First, you climb this really unstable "rope ladder" to get up to the crossbeam. On the left is my niece, Monica (eldest daughter of my yoga-instructing brother Vern). The photo on the right gives some idea of how far up you are. That point there.. where you transition from the ladder to the upper log is the trickiest and the scariest. More than one of the group got to that point and decided that the ground was a better place to be.
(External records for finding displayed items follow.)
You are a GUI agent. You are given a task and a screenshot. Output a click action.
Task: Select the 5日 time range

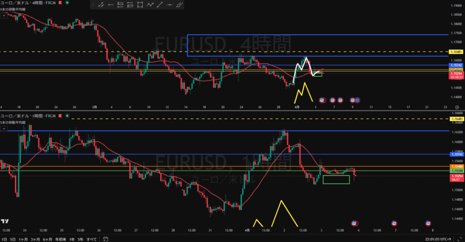click(x=12, y=239)
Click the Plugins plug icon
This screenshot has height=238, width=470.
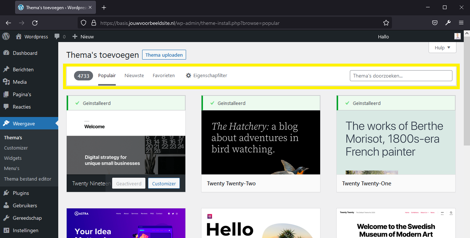pyautogui.click(x=7, y=193)
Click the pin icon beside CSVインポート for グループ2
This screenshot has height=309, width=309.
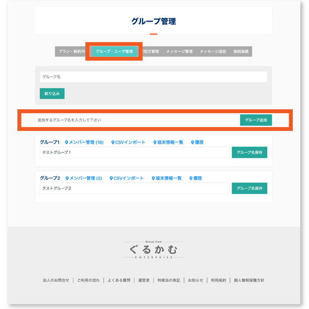tap(111, 178)
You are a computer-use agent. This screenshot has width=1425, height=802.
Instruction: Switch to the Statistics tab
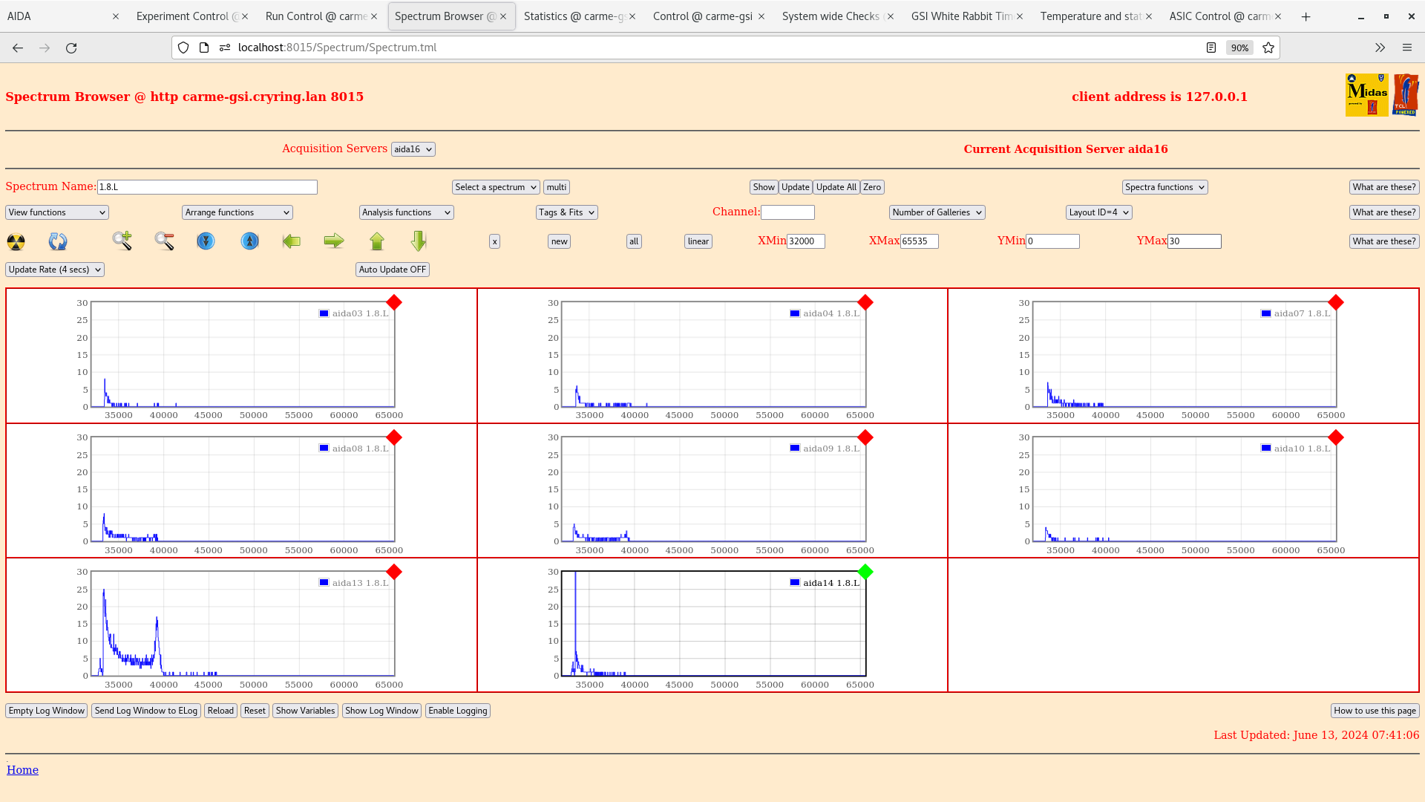574,16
Once you get your balance on the log, you need to walk across to the other end (most of the group "cheated" by holding the belaying line as they walked). That's me clowning with the tightrope act. But I gotta say that my heart was pounding. I had to do yoga breathing and get a hard focus on the log before I could take the first step. After that, it's easy -- easy as falling off a ...errrr... easy as eating pie.


Finally you get to the other side and the guy there detaches your belay line and attaches your harness to this pulley that is on a down-sloping cable. You LEAP from the platform and fly through the air with a tremendous ZZZZZIPPPPPPPing sound!

This was great afternoon for all of the participants and all of the watchers.
This is Aunt Karen with one of her grand kids. The best part of the reunion was seeing all of my cousins and family that I grew up with and this new generation of little babies. We had sing-alongs, and talent shows (in lieu of actual talent, I recited "Jaberwocky") and hikes, and volleyball, and comic relay scramble, ... all those things. Somebody had volunteered our group to do a "camp improvement" project that involved hauling wheelbarrows full of shredded bark to line the trails -- and that sweaty bit of activity turned out to be one of the most enjoyable things.

Grandma Black died a few years ago, and 94-year-old Grandpa ("Poppie" to one and all) was too ill to attend. One night we sat around and "remembered" them. There are some great stories about this family and maybe one day I'll tell them here.